До такой степени униженным ощущал себя он, принимая милости от тебя, даровавшей их ему лишь постольку, поскольку ты видела его страдания? До такой степени, что не возникало ли у него даже желания убить тебя, чтобы смыть свой позор, как у насильника, который в конце убивает свою жертву? Несколько раз ты делилась со мной своими опасениями на этот счет: «Этот мужчина кончит тем, что убьет меня, — говорила ты, — потому что он не может оторваться от меня, и таким образом получается, что я испортила ему всю жизнь». Ну а что же он получал от тебя в твоей гримерной, коль скоро он продолжал приходить туда снова и снова?
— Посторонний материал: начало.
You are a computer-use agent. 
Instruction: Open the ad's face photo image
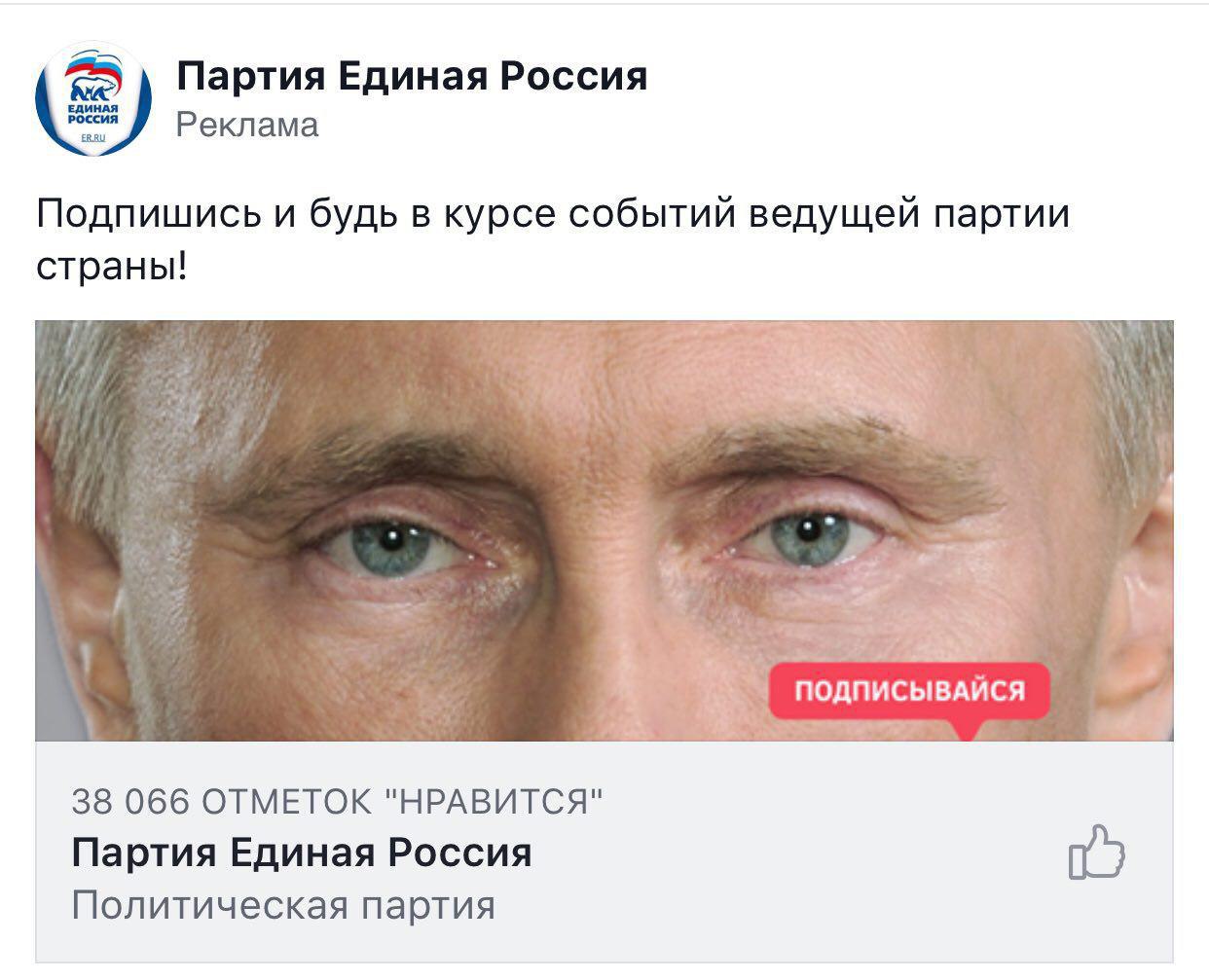[x=604, y=531]
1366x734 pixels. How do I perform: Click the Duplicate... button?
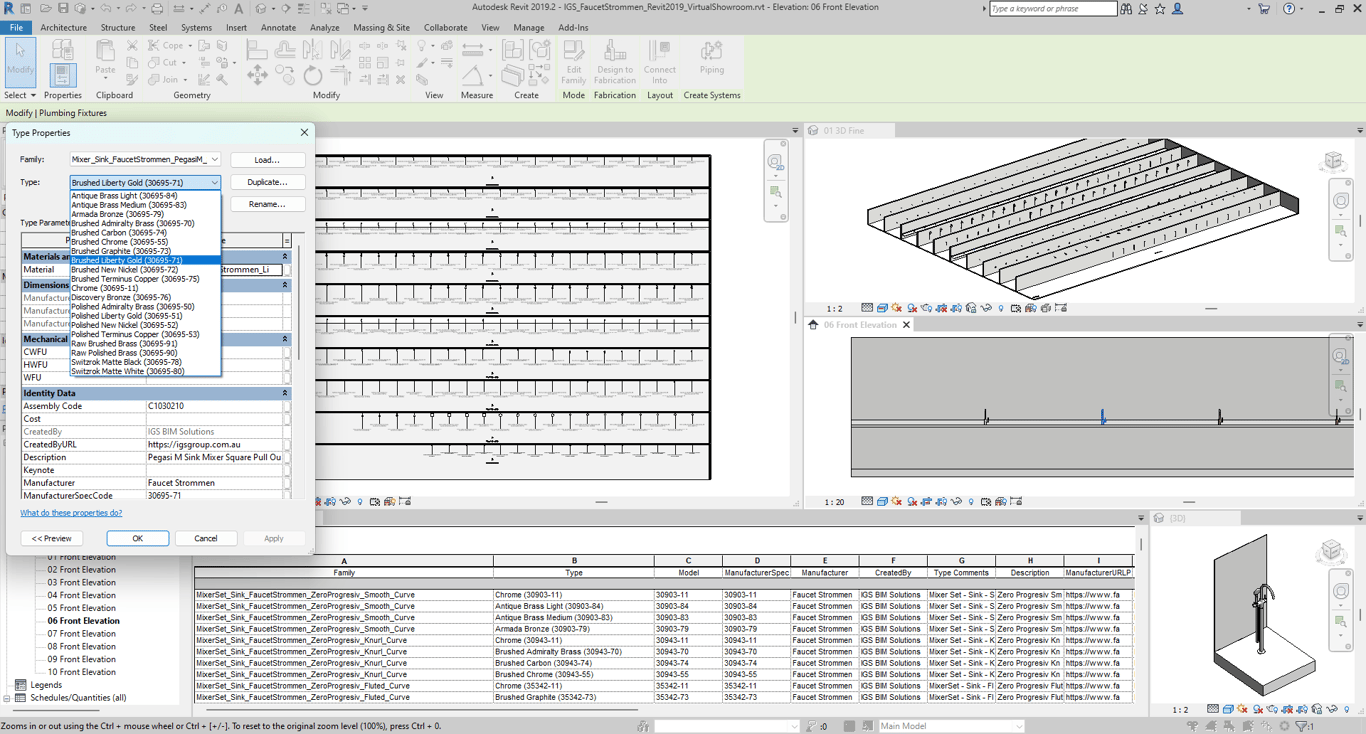coord(267,182)
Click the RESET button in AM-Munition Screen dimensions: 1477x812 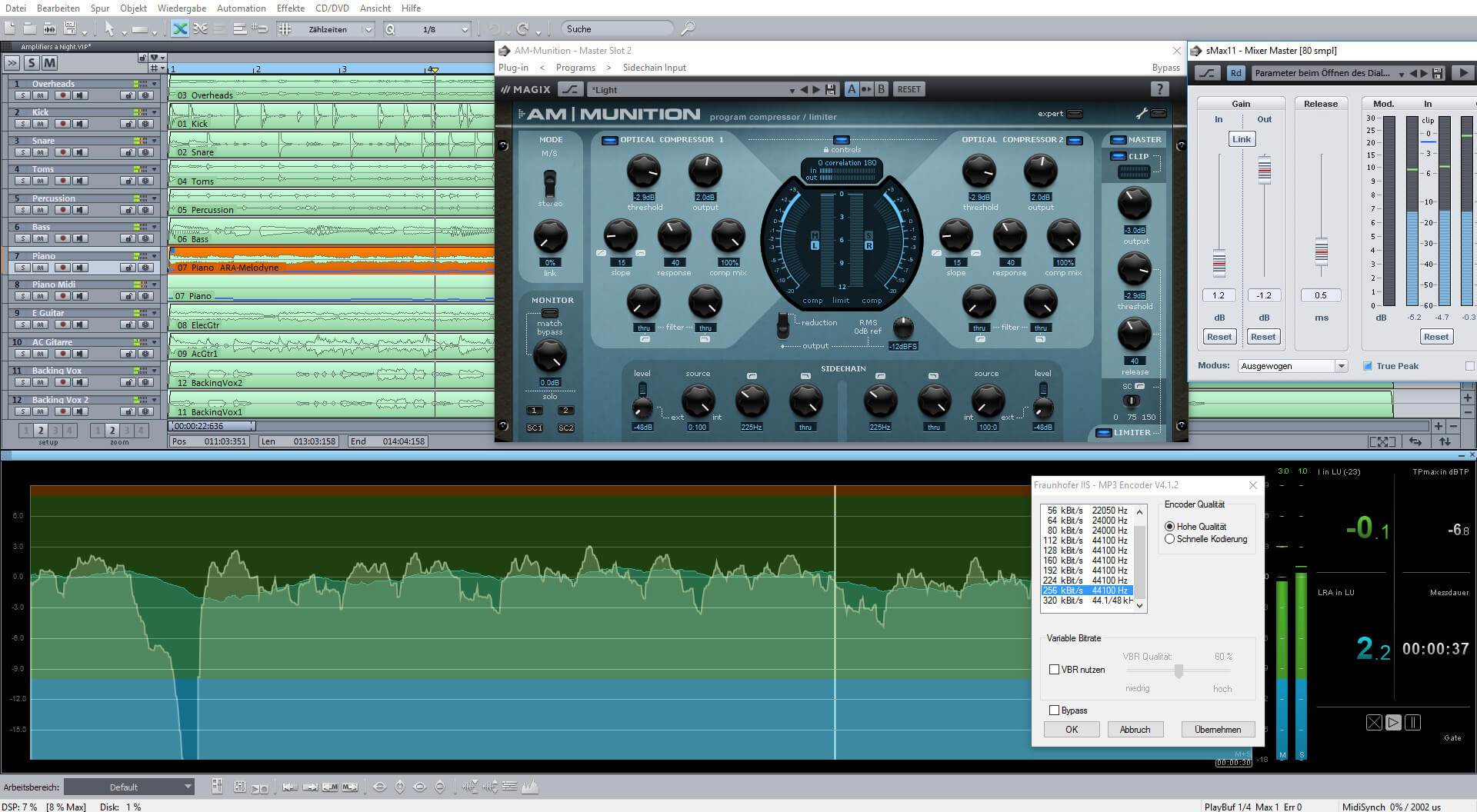click(x=909, y=89)
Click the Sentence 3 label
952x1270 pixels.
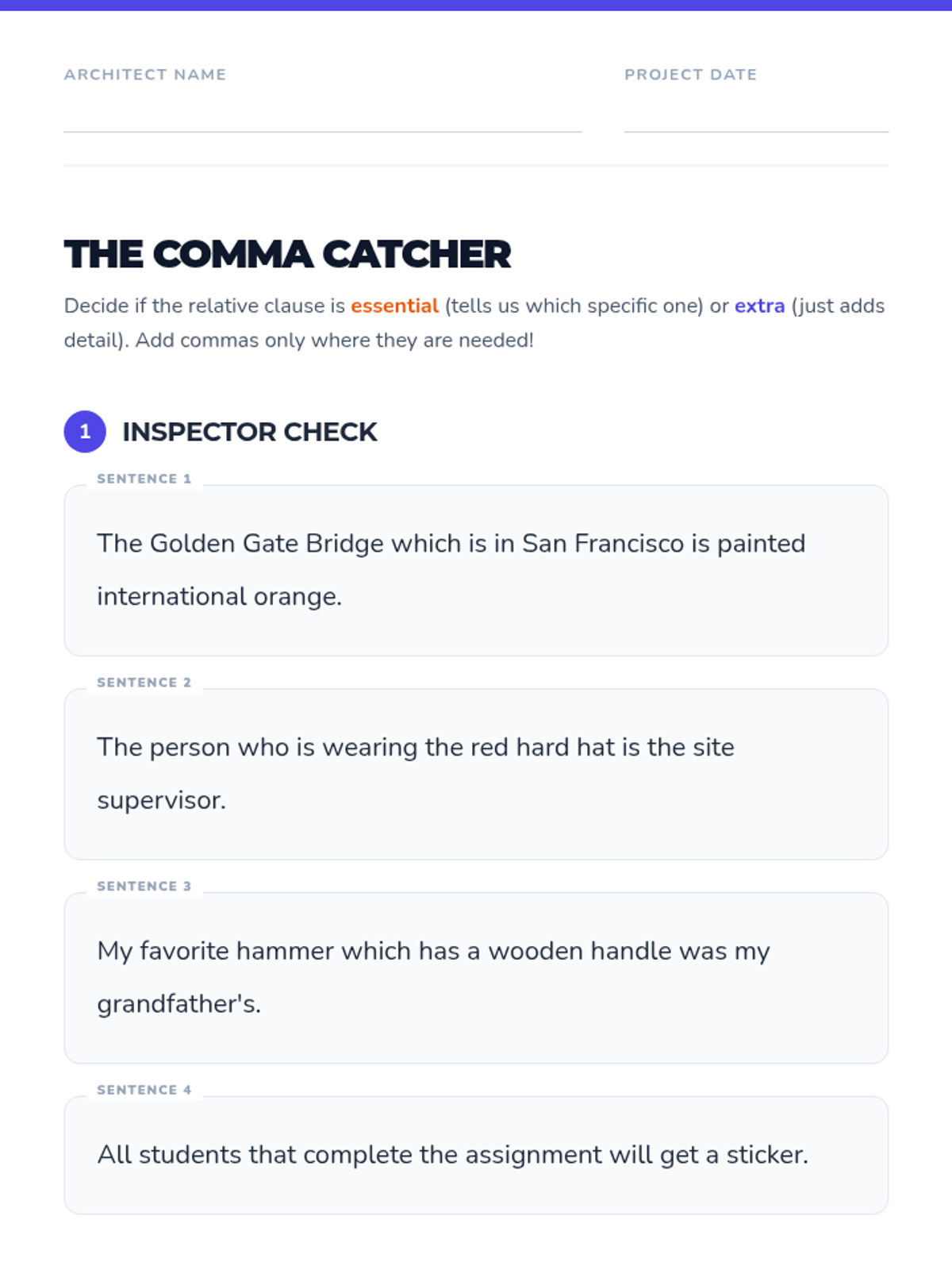[144, 886]
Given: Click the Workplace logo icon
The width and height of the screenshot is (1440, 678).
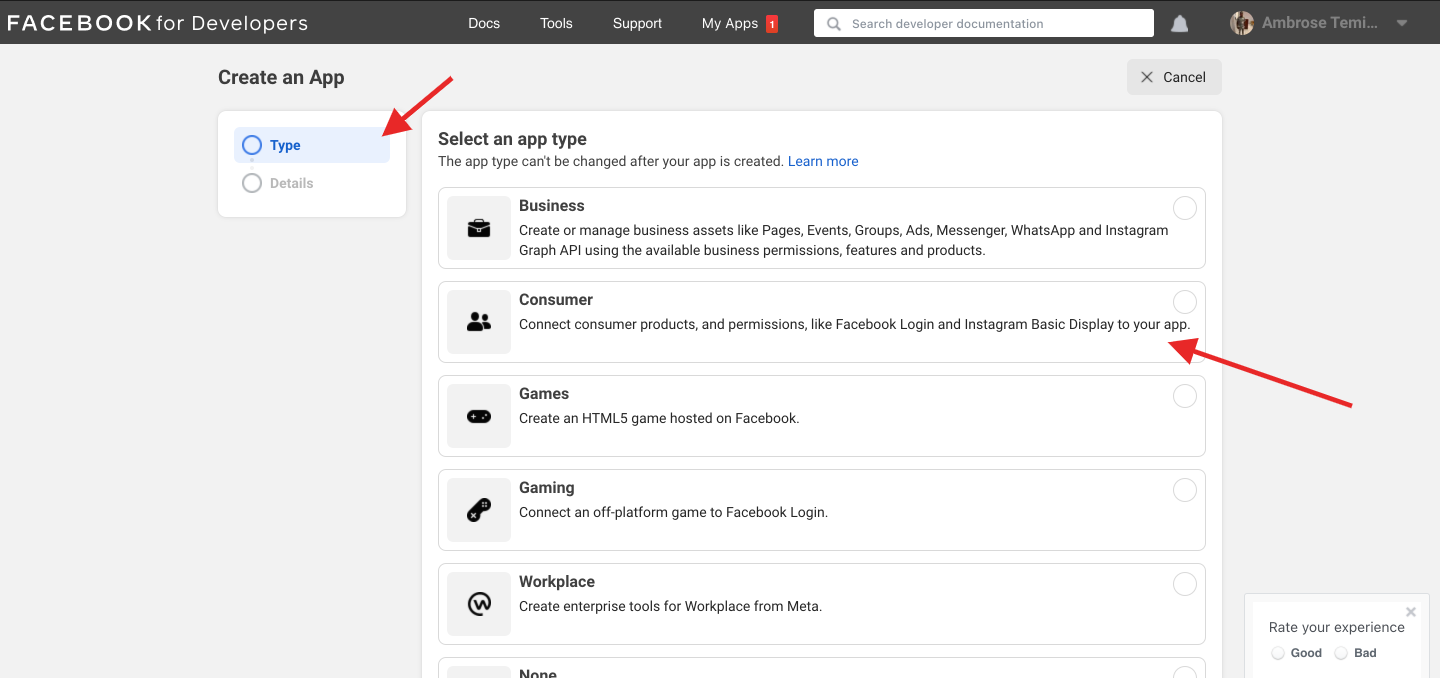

Действительно ли у него не было больше надежды или, может быть, ты опять пыталась защитить его от жестокой правды, которую открыла мне, полагая, что этим ты меня успокаиваешь: «Я его больше не люблю. Я его никогда не любила».
Скорее всего, и меня ты тоже никогда не любила.
Однажды я увидел его — того, с кем опасаюсь вдруг посоперничать в позоре. На платформе, к которой приходил твой поезд. На Восточном вокзале. Я видел вас обоих: тебя, выходившую из вагона, и его, ожидавшего на перроне, ожидавшего тебя, как и я. Ты узнала нас одновременно: его, стоявшего перед дверью купе, и меня, приближавшегося. Я резко остановился, ты побледнела. Ты мне вдруг показалась такой растерянной, такой затравленной, что мне стало стыдно участвовать в этой сцене, в этом своеобразном убийстве, и я ушел. Я вернулся домой. Я оставил тебя с ним. Мне было жалко тебя, себя и даже его. Я считал минуты. Ты пришла два часа спустя. «Да, конечно, это был он, — сказала ты мне. — Я благодарна тебе за то, что ты дал мне время, чтобы успокоить его».
— Да нет же! — закричал я. — Ты не пытаешься его успокаивать! Ты хочешь лишь покрепче привязать его к себе!
— Он сказал мне, что убьет себя, если я откажусь его видеть.
— Лучше бы он так и сделал!
— Как ты можешь быть таким жестоким?
— А как он узнал, что ты возвращаешься из Эльзаса? И кто ему сказал, когда прибывает твой поезд? Когда вы разговаривали? На этот раз ты скрыла от меня то, что вы встречались!